(Beginning of Extracted text)

WINLAB is working with Columbia and CCNY on a large NSF-funded collaborative research project aimed at development of an international networking and wireless testbed by federating US research testbeds including COSMOS, ORBIT, FABRIC and PEERING with experimental facilities in Ireland, Greece, Brazil and Japan.  The federated international testbed will enable experimental research on a wide range of optical, wireless, SDN networking, inter-domain routing and edge computing experiments at a global scale.  This project will further extend international connectivity of network testbeds hosted by WINLAB on the Rutgers campus, and is expected to lead to several research collaborations with groups in Japan, Brazil and Europe on future Internet architecture and protocols.

COSMOS Cloud Enhanced Open Programmable Testbed (Seskar, Raychaudhuri)

The COSMOS project is aimed at design, development and deployment of a city-scale advanced wireless testbed in order to support real-world experimentation on next-generation wireless technologies and applications.  This is a joint project involving Rutgers, Columbia and NYU along with several partner organizations including New York City, CCNY, University of Arizona, Silicon Harlem and IBM.  The COSMOS architecture has a particular focus on ultra-high bandwidth and low latency wireless communication tightly coupled with edge cloud computing.  The COSMOS testbed will be deployed in upper Manhattan and will consist of advanced software-defined radio nodes along with fiber-optic front-haul and back-haul networks and edge and core cloud computing infrastructure.  Researchers will be able to run experiments remotely on the COSMOS testbed by logging into a web-based portal which will provide various facilities for experiment execution, measurements and data collection.

MobilityFirst Future Internet Architecture  (Raychaudhuri, Yates, Seskar)

(End of Extracted text)
(Beginning of Extracted data)

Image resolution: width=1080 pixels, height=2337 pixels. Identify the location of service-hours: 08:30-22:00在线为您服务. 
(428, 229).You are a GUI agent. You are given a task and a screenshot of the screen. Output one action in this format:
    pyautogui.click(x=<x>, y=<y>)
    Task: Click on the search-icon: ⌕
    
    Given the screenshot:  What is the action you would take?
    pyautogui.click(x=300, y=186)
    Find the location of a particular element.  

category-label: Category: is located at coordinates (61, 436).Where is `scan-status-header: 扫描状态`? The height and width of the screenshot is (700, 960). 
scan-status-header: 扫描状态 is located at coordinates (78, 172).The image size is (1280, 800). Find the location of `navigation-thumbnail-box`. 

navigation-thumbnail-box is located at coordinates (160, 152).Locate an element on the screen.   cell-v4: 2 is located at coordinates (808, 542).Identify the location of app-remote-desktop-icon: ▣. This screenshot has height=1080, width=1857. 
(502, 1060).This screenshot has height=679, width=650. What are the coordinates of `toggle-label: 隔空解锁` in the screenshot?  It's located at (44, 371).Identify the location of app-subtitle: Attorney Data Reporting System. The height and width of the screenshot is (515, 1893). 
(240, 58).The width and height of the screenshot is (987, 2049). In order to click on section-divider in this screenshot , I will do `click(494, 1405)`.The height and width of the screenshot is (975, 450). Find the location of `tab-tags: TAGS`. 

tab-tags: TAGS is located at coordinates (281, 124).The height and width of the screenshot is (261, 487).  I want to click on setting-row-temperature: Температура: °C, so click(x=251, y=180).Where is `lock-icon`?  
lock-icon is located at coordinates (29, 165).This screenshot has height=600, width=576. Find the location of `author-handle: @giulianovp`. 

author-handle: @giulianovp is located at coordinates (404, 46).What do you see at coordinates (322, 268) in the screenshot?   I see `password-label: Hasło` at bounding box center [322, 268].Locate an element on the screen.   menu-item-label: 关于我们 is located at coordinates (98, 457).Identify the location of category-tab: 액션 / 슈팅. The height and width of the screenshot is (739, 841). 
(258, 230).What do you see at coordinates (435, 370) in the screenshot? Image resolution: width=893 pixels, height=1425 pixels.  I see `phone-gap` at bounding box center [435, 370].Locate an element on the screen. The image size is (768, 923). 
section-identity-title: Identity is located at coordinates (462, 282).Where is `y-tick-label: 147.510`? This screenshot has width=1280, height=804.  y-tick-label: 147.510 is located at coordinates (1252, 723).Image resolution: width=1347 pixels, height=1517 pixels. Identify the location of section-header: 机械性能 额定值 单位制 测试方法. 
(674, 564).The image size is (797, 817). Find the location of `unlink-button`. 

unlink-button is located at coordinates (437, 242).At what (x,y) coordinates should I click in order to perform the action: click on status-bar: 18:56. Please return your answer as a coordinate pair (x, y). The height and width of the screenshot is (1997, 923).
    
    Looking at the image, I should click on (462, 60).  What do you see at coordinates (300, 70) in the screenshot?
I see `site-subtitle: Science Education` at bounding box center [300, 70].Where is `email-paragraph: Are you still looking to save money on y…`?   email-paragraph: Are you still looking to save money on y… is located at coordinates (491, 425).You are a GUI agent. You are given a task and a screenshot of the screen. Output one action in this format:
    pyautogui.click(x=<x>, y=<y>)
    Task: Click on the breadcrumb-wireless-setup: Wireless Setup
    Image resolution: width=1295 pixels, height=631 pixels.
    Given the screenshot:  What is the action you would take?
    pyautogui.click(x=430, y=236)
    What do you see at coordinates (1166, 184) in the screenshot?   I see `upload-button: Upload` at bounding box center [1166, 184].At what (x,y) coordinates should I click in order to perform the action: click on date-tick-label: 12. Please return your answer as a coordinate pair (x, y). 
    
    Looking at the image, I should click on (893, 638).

(End of Extracted data)

What to do:
- A) Transcribe the project descriptions from "WINLAB is working" to "Testbed (Seskar, Raychaudhuri)".
- B) Summarize the project descriptions in two sentences.
Rely only on the project descriptions for what follows.

Responses by task:
- A)
WINLAB is working with Columbia and CCNY on a large NSF-funded collaborative research project aimed at development of an international networking and wireless testbed by federating US research testbeds including COSMOS, ORBIT, FABRIC and PEERING with experimental facilities in Ireland, Greece, Brazil and Japan.  The federated international testbed will enable experimental research on a wide range of optical, wireless, SDN networking, inter-domain routing and edge computing experiments at a global scale.  This project will further extend international connectivity of network testbeds hosted by WINLAB on the Rutgers campus, and is expected to lead to several research collaborations with groups in Japan, Brazil and Europe on future Internet architecture and protocols.

COSMOS Cloud Enhanced Open Programmable Testbed (Seskar, Raychaudhuri)

- B) WINLAB is collaborating with Columbia and CCNY on an NSF-funded project to build an international networking and wireless testbed by federating US research testbeds with experimental facilities in Ireland, Greece, Brazil and Japan. The COSMOS project, a joint effort of Rutgers, Columbia and NYU with several partner organizations, aims to deploy a city-scale advanced wireless testbed in upper Manhattan on which researchers can run experiments remotely through a web-based portal.